Extract provided -
>> START

But that just backfired and people came out to the desert and thousands of people came.
And it was the first burning man, in my opinion.
Yeah, very early predecessor for sure.
And of concern to the government, one, they could be communists.
They're talking about free love and they're hanging out in the desert and they're trading ideas that if you really go to the roots of some of the original settlers of this country,
were part of their roots, to be communitarian, to help people, you're right?
But they saw it as a potential threat and possibly Soviet-backed of the government.
On the one hand, on the other hand, he was mucking around with some technology that maybe was secret.
Or the other hand, he maybe was just going to blow up the whole grid of the Southern California.
Oops, electrical system.
You know, there's two sides to this whole world, right?
There's the excitement.
When you feel it and you see it with Formica.
and cars and shopping centers, for better or worse,
and all the inventions and television, you know,
like things that we just take for granted,
these were new and bright.
And then on the other side was the fear of the bomb.
And these two polarities play into this whole story on every beat.
Absolutely.
I mean, you sort of have like the foreshadowing of the Cold War creeping in,
I guess, is another good way to look at it.
Like, what if these contactees?
What if, like, the message they were given was a Trojan horse of sorts?
You know, build this device that's going to blow up the planet.
Who knows?
Well, I mean, a lot of this, to me, stems.
You look at like Operation Paperclip, the bringing of the Nazi rocket scientists to the U.S.
Because it was like, well, are they going to go to the Soviet Empire?
Are they going to go to the U.S. Empire?
So they were successful in bringing these folks here.
I think that, to me, is the start of Cold War.
See, 1947, yeah, right after World War II.
So this was really smack in the Cold War.
Yep.
And there are, I don't know if there's been a lot of innuendo, including freaky book about, what is it, Area 51, that there was, that the craft that landed at Roswell was some kind of Soviet disinfo program.
And Jacobson, yep.
Yeah, I think that's a bunch of hooey, but, you know, everybody's entitled.
I mean, she got that from a tail spun to her by some old, you know, tech, a science guy.
You know, I don't know if she has any proof of that.
But I wouldn't be surprised if there was some support of UFO stuff from the Soviets.
Oh, absolutely.
Yeah.
I mean, again, like, these might just be stories, but you always hope there's even a shred of fact to some of them, for better or worse, I guess.
And I haven't found any actual proof that there was Soviet backing of that.
I think there's a lot more proof of Soviet interference now and Facebook and all that.
Very good point.
Yeah, bring it to present day for sure.
Yeah, this has proof.
I haven't found it.
There is one journalist, Nick, what is his name?
Nick, and he, do you know what I'm talking about it?
He's kind of a punk rocker.
He's great.
Oh, Nick Redfern, yes.
Nick Redfern, yeah.
Nick Redfern wrote, oh, no, Nick Redfern.
and who I met at Contact in the Desert, where we tested the film,
this wonderful kind of relative son of George's activities.
I met Nick, and he did a book where he talks about all the contactees and the FBI and George Van Tassel.
So it's been a wild ride in the UFO communities, what is going on,
and there's so much disinfo from the very beginning, including, do you know about?

>> END

Data listing -
>> START

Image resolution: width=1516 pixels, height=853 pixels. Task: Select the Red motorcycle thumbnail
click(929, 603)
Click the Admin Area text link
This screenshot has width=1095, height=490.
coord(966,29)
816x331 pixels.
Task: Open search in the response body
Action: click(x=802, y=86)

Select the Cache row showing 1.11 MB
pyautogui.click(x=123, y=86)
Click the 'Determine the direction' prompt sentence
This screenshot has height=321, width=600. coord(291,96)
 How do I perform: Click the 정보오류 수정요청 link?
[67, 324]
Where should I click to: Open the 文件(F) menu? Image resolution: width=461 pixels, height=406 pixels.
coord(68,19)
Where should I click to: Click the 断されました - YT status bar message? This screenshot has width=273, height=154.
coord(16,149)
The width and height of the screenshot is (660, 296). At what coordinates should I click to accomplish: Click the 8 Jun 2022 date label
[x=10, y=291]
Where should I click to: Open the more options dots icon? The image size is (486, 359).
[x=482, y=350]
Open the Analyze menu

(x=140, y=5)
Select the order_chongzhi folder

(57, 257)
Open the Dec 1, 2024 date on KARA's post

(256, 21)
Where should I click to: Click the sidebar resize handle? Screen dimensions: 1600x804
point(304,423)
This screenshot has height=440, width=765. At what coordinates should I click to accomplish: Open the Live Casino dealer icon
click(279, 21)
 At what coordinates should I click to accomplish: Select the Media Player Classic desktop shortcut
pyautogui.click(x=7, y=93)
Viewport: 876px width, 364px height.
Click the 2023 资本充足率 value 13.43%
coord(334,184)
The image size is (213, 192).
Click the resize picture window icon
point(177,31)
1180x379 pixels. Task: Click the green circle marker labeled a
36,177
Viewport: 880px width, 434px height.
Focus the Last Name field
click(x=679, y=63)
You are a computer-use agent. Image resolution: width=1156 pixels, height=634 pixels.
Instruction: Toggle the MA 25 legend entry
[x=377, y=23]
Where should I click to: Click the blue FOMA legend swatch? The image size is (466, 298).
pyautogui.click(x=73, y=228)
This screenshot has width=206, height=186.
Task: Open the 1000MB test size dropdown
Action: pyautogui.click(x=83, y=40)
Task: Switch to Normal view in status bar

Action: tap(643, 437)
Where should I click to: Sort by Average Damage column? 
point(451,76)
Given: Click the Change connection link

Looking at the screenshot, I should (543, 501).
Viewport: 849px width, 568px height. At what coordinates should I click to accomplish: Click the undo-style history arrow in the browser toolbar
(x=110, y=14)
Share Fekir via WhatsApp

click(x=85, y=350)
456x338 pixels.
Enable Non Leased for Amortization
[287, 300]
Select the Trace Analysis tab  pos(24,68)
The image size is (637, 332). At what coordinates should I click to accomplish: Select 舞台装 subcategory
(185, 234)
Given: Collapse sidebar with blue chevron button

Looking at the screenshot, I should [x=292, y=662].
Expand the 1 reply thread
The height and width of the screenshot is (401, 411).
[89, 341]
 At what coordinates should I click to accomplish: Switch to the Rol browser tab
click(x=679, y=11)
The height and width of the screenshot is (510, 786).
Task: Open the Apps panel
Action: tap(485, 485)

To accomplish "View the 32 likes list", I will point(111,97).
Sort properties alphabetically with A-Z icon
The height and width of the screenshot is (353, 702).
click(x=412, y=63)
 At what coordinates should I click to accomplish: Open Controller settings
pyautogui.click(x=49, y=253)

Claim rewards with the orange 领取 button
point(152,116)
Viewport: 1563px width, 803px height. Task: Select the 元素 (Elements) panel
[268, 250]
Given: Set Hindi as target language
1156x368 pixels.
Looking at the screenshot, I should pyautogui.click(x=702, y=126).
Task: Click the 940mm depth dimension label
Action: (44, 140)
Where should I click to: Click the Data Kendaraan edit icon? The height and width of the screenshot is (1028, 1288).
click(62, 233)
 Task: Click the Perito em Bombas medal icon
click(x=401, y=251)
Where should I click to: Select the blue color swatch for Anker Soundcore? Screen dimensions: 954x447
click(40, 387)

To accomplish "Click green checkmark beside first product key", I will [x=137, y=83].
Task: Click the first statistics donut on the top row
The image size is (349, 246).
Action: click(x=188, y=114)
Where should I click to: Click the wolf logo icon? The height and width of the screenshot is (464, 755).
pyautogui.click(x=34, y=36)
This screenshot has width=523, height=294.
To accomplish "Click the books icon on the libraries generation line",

>> END

Objectives -
1 - Please duplicate the transcript passage between "When you feel" and "up the planet.", inclusive.
2 - Render this sentence from the transcript in French: "And then on the other side was the fear of the bomb."

Answers for the tasks -
1 -
When you feel it and you see it with Formica.
and cars and shopping centers, for better or worse,
and all the inventions and television, you know,
like things that we just take for granted,
these were new and bright.
And then on the other side was the fear of the bomb.
And these two polarities play into this whole story on every beat.
Absolutely.
I mean, you sort of have like the foreshadowing of the Cold War creeping in,
I guess, is another good way to look at it.
Like, what if these contactees?
What if, like, the message they were given was a Trojan horse of sorts?
You know, build this device that's going to blow up the planet.

2 - Et puis, de l'autre côté, il y avait la peur de la bombe.